Photobiological and biochemical responses of mangrove-associated red macroalgae Bostrychia calliptera and Bostrychia montagnei to short-term salinity stress related to climate change

Salinization in tropical estuarine environments is expected as a result of climate change. The physiological performance of mangrove-associated key macroalgae can negatively be affected by increased salinity in such habitats. Thus, we analyzed photobiological and biochemical responses of the closely related red algae Bostrychia calliptera and Bostrychia montagnei incubated under a range of salinities (5, 11, 18, 37, 47, and 57 SA). Effective and maximum quantum yield, relative electron transport rate vs. photon fluence rate curves, photosynthetic parameters, and complementary energy dissipation pathways indicated that both species had lower photosynthetic performance under increased salinity, which was more strongly pronounced in B. calliptera. Both species increased their organic osmolyte contents with rising salinity stress. Dulcitol was the main organic osmolyte synthesized by B. calliptera, whereas B. montagnei synthesized dulcitol and sorbitol.

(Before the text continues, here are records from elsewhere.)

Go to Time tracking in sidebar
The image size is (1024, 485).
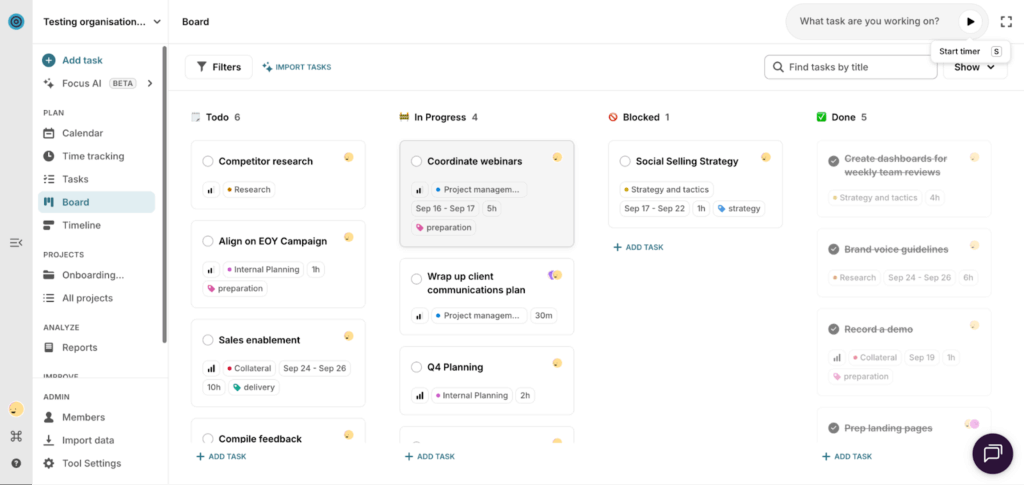pos(92,156)
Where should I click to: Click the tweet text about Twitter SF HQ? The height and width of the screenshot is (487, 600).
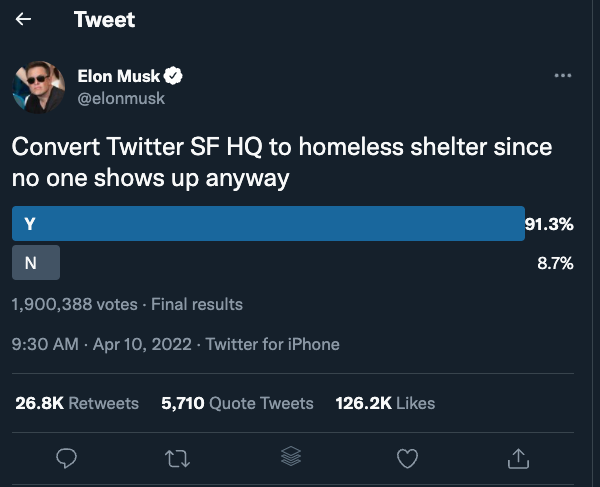tap(280, 163)
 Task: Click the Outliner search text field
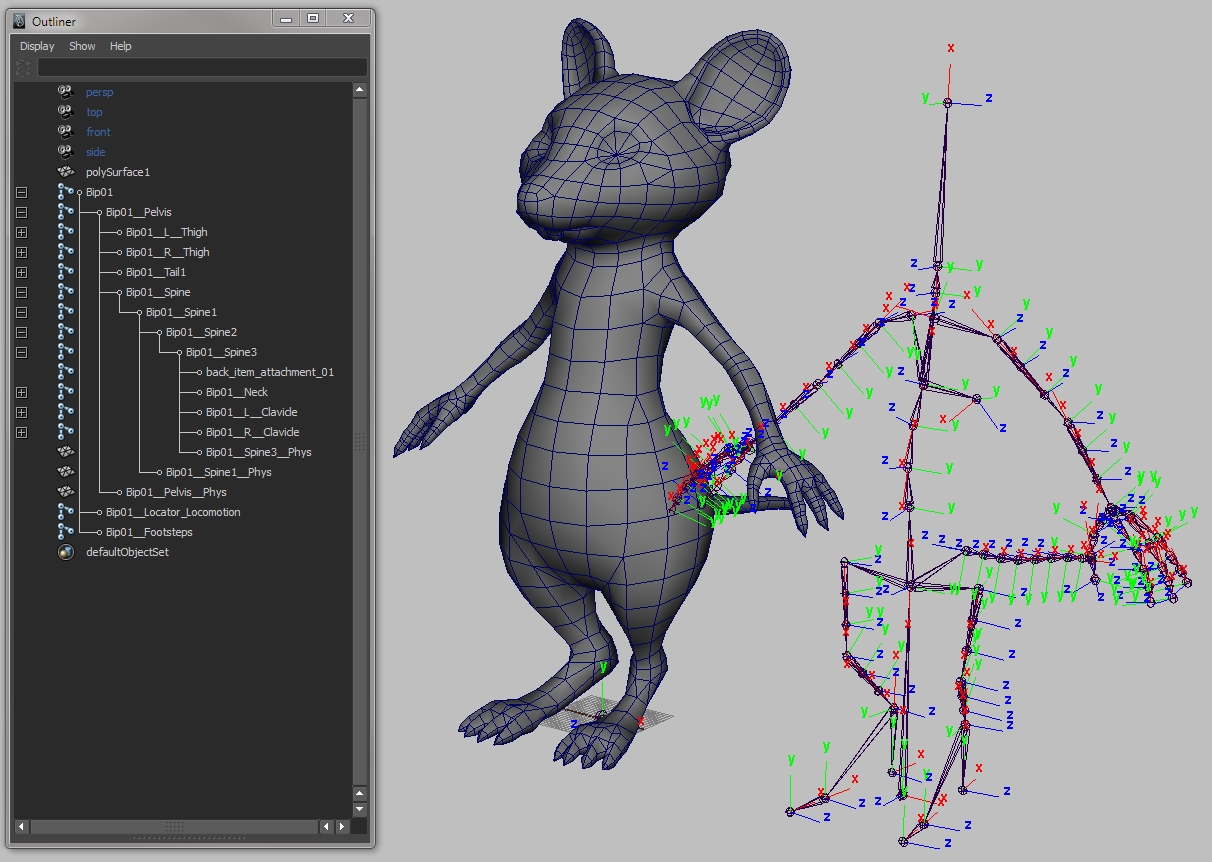tap(202, 68)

Our results demonstrate that increased salinity in estuaries due to climate change will be detrimental to photosynthesis of both macroalgae, with B. calliptera more affected than B. montagnei. As B. montagnei synthesizes both dulcitol and sorbitol, it is more tolerant to salinity stress compared to B. calliptera. Our data document for the first time a new organic osmolyte distribution pattern in Bostrychia species, namely the occurrence of dulcitol only.